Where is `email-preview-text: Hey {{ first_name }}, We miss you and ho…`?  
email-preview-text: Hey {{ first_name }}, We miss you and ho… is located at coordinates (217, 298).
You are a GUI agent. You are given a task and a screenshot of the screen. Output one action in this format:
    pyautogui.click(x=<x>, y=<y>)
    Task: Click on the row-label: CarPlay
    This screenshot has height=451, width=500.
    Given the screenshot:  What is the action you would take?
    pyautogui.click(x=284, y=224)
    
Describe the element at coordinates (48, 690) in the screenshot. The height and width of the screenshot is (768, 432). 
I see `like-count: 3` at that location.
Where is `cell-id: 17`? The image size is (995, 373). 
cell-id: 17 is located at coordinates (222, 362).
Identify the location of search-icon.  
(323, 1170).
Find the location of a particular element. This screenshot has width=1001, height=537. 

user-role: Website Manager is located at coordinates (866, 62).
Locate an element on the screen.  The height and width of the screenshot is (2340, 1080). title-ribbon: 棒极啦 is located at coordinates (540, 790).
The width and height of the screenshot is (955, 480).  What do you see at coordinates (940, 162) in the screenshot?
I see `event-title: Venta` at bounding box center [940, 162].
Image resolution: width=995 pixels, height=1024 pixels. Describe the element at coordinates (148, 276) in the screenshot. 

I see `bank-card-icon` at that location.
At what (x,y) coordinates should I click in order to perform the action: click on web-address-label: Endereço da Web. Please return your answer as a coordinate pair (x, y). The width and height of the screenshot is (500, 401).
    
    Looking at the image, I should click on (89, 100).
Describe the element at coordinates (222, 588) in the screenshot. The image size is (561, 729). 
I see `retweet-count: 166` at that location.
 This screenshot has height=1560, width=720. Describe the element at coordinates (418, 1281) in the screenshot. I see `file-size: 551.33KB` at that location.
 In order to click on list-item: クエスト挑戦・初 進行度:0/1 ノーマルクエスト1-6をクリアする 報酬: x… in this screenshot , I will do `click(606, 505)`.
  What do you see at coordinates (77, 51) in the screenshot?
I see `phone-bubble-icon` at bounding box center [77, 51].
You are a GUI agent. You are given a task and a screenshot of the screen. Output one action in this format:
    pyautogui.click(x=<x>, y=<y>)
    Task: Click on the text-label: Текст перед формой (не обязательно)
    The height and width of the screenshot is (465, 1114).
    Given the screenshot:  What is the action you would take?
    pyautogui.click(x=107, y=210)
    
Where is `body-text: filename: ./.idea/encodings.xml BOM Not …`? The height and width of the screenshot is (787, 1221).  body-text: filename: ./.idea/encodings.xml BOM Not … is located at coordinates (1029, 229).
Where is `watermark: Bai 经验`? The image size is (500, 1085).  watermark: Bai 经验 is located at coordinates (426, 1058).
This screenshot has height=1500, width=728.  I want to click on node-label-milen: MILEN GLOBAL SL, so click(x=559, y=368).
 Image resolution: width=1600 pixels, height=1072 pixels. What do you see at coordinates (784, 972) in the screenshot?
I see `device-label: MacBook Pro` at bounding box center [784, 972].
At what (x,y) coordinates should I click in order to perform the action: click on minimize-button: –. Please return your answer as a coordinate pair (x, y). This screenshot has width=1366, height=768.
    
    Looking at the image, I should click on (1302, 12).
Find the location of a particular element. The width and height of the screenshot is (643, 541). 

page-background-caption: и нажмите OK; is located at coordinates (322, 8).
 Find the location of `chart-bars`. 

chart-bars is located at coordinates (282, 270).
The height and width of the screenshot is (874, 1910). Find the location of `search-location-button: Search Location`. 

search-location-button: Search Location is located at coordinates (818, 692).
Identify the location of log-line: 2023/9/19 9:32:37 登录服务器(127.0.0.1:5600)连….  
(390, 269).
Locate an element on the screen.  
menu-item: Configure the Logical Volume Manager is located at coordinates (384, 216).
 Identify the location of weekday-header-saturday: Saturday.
----
* _Exercise brief_
Rewrite all of the records above as a numbered list, leaving out any blank lines.

* _Solution to this exercise_
1. Where is `email-preview-text: Hey {{ first_name }}, We miss you and ho…`?  
2. email-preview-text: Hey {{ first_name }}, We miss you and ho… is located at coordinates (217, 298).
3. You are a GUI agent. You are given a task and a screenshot of the screen. Output one action in this format:
4.     pyautogui.click(x=<x>, y=<y>)
5.     Task: Click on the row-label: CarPlay
6.     This screenshot has height=451, width=500.
7.     Given the screenshot:  What is the action you would take?
8.     pyautogui.click(x=284, y=224)
9. Describe the element at coordinates (48, 690) in the screenshot. The height and width of the screenshot is (768, 432). 
10. I see `like-count: 3` at that location.
11. Where is `cell-id: 17`? The image size is (995, 373). 
12. cell-id: 17 is located at coordinates (222, 362).
13. Identify the location of search-icon.  
14. (323, 1170).
15. Find the location of a particular element. This screenshot has width=1001, height=537. 
16. user-role: Website Manager is located at coordinates (866, 62).
17. Locate an element on the screen.  The height and width of the screenshot is (2340, 1080). title-ribbon: 棒极啦 is located at coordinates (540, 790).
18. The width and height of the screenshot is (955, 480).  What do you see at coordinates (940, 162) in the screenshot?
19. I see `event-title: Venta` at bounding box center [940, 162].
20. Image resolution: width=995 pixels, height=1024 pixels. Describe the element at coordinates (148, 276) in the screenshot. 
21. I see `bank-card-icon` at that location.
22. At what (x,y) coordinates should I click in order to perform the action: click on web-address-label: Endereço da Web. Please return your answer as a coordinate pair (x, y). The width and height of the screenshot is (500, 401).
23.     Looking at the image, I should click on (89, 100).
24. Describe the element at coordinates (222, 588) in the screenshot. The image size is (561, 729). 
25. I see `retweet-count: 166` at that location.
26.  This screenshot has height=1560, width=720. Describe the element at coordinates (418, 1281) in the screenshot. I see `file-size: 551.33KB` at that location.
27.  In order to click on list-item: クエスト挑戦・初 進行度:0/1 ノーマルクエスト1-6をクリアする 報酬: x… in this screenshot , I will do `click(606, 505)`.
28.   What do you see at coordinates (77, 51) in the screenshot?
29. I see `phone-bubble-icon` at bounding box center [77, 51].
30. You are a GUI agent. You are given a task and a screenshot of the screen. Output one action in this format:
31.     pyautogui.click(x=<x>, y=<y>)
32.     Task: Click on the text-label: Текст перед формой (не обязательно)
33.     The height and width of the screenshot is (465, 1114).
34.     Given the screenshot:  What is the action you would take?
35.     pyautogui.click(x=107, y=210)
36. Where is `body-text: filename: ./.idea/encodings.xml BOM Not …`? The height and width of the screenshot is (787, 1221).  body-text: filename: ./.idea/encodings.xml BOM Not … is located at coordinates (1029, 229).
37. Where is `watermark: Bai 经验`? The image size is (500, 1085).  watermark: Bai 经验 is located at coordinates (426, 1058).
38. This screenshot has height=1500, width=728.  I want to click on node-label-milen: MILEN GLOBAL SL, so click(x=559, y=368).
39.  Image resolution: width=1600 pixels, height=1072 pixels. What do you see at coordinates (784, 972) in the screenshot?
40. I see `device-label: MacBook Pro` at bounding box center [784, 972].
41. At what (x,y) coordinates should I click in order to perform the action: click on minimize-button: –. Please return your answer as a coordinate pair (x, y). This screenshot has width=1366, height=768.
42.     Looking at the image, I should click on (1302, 12).
43. Find the location of a particular element. The width and height of the screenshot is (643, 541). 
44. page-background-caption: и нажмите OK; is located at coordinates (322, 8).
45.  Find the location of `chart-bars`. 
46. chart-bars is located at coordinates (282, 270).
47. The height and width of the screenshot is (874, 1910). Find the location of `search-location-button: Search Location`. 
48. search-location-button: Search Location is located at coordinates (818, 692).
49. Identify the location of log-line: 2023/9/19 9:32:37 登录服务器(127.0.0.1:5600)连….  
50. (390, 269).
51. Locate an element on the screen.  
52. menu-item: Configure the Logical Volume Manager is located at coordinates (384, 216).
53.  Identify the location of weekday-header-saturday: Saturday.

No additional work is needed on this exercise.